Eighteen months later, they wrote a second post. Their p99 API latency had gone from 80ms to 380ms; on-call now required expertise in Kubernetes, Istio, distributed tracing, and 12 separate service repositories; and a bug in the user-profile service took down checkout through an undiscovered synchronous dependency chain. Three senior engineers quit.
The actual traffic when they migrated: 8,000 daily active users.
Now compare that with Shopify. For over a decade, Shopify ran one of the largest e-commerce platforms in the world on a single Ruby on Rails monolith. They served hundreds of thousands of merchants and survived Black Friday spikes that would topple most architectures.
Their secret was not microservices. It was a well-modularized monolith with relentless attention to database performance and caching.
The question is never "which is better?" It's "which is right for where we are today, given our team size, operational maturity, and domain clarity?"

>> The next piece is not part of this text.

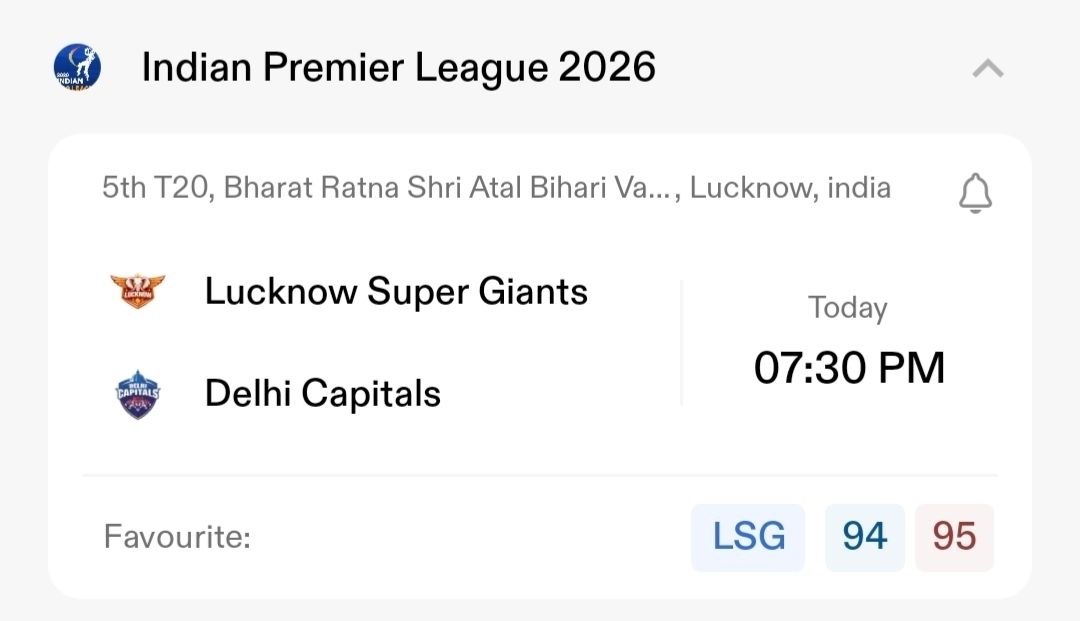Click the Lucknow Super Giants team logo
This screenshot has height=621, width=1080.
138,292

I've seen this exact retrospective written at least a half-dozen times across different companies. The details change; the timeline doesn't.
How Each Works
The Monolith
A monolith is a single deployable unit where all application concerns live in the same process. Presentation logic, business logic, and data access code all run together and share the same memory space.

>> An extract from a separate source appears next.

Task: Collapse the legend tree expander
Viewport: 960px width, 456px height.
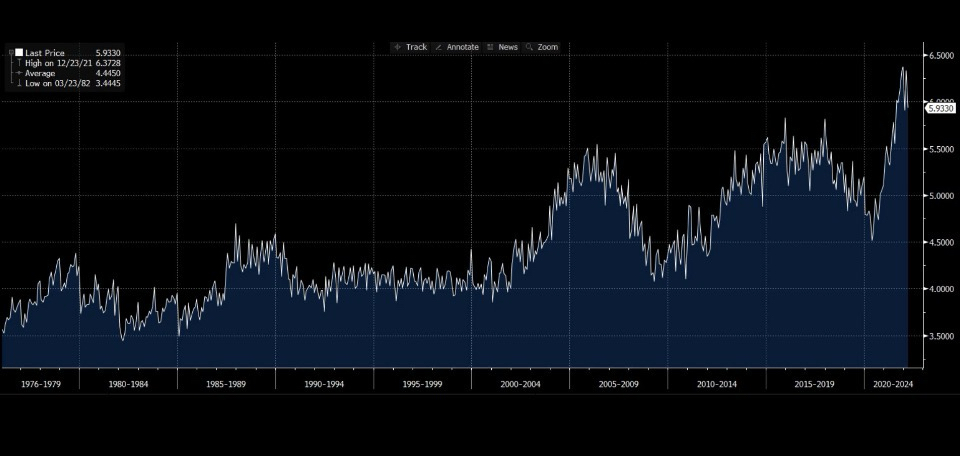Action: (x=9, y=51)
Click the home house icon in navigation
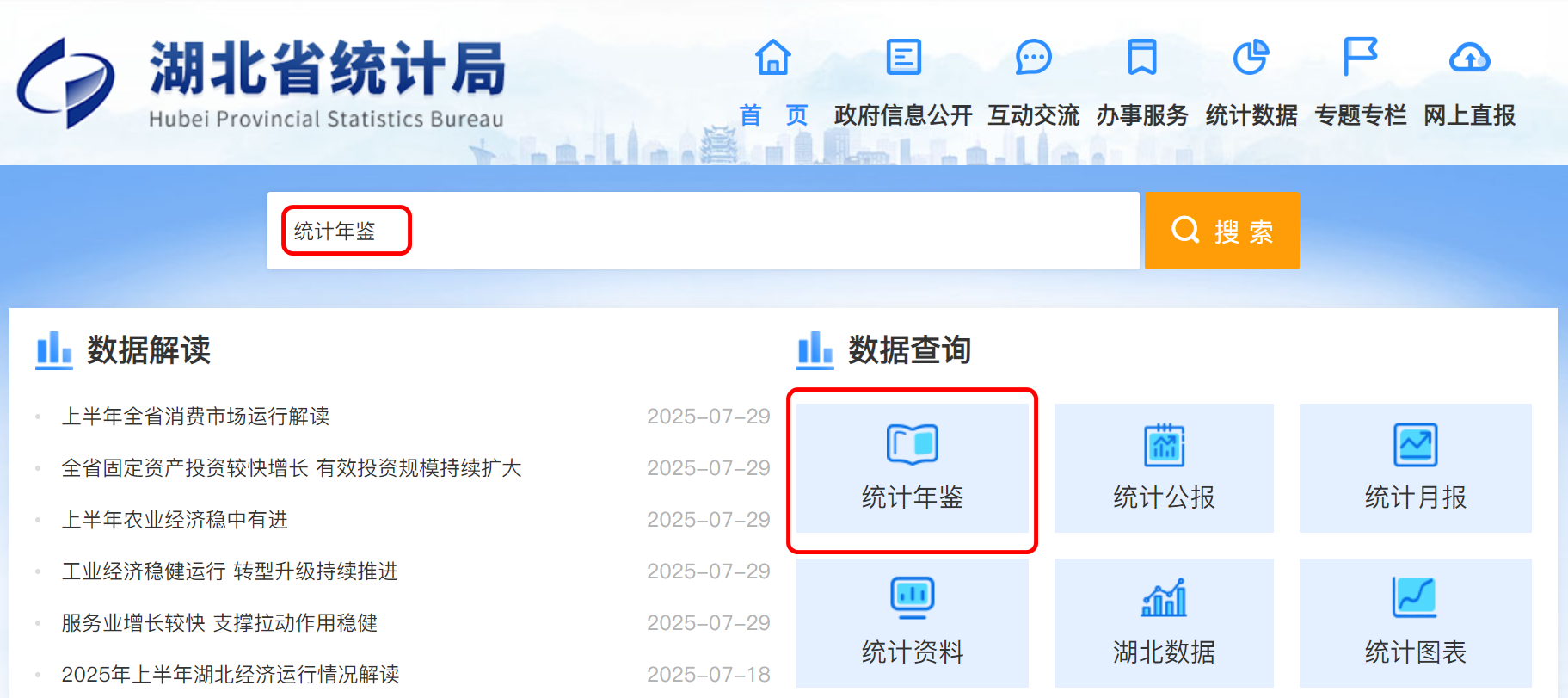 [772, 58]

When UserService calls OrderService, it's a function call in the same process: sub-microsecond, no network hop, no serialization, no retry budget. When you deploy, you build one artifact, push it, and restart one process.

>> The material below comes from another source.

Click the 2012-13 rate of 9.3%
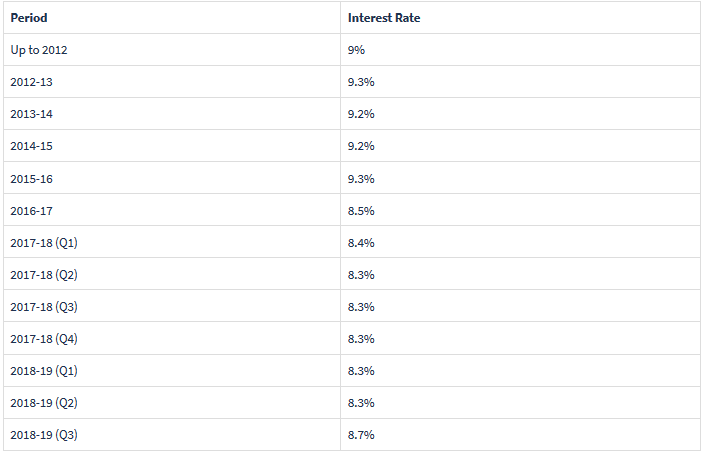703x451 pixels. 361,82
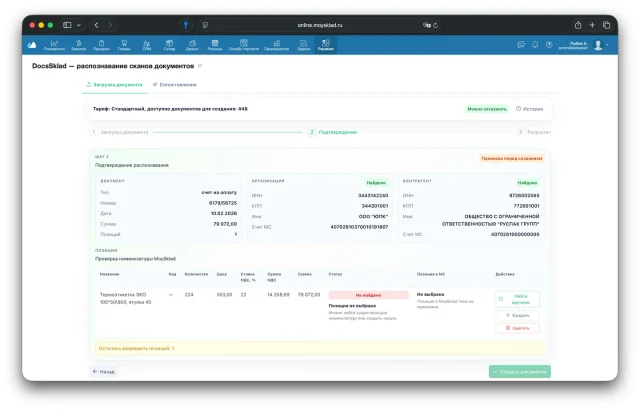Click the Удалить button for the position
Image resolution: width=640 pixels, height=410 pixels.
click(518, 328)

The operational profile is simple: one binary to monitor, one log stream, one set of metrics, one deployment pipeline. Your junior engineer on-call at 2am is dealing with one thing that's broken, not hunting through twelve service dashboards to find which one threw the first error.
The monolith's advantage is operability and simplicity. Its disadvantage is coupling: everything deploys together, and a bug anywhere can affect everything.
I've seen teams describe themselves as 'microservices shops' while every service still deploys in lockstep from the same pipeline. The architecture label changed; the operational risk didn't.
Microservices
A microservices architecture splits the application into independently deployable services, each responsible for one well-defined business capability. The services communicate over the network, typically via REST, gRPC, or an async message queue.
When Order Service needs user data, it makes an HTTP or gRPC call to User Service. That's a network hop: 1-10ms under normal conditions, potentially much longer under load or during failures. The call can time out, fail, or return stale data.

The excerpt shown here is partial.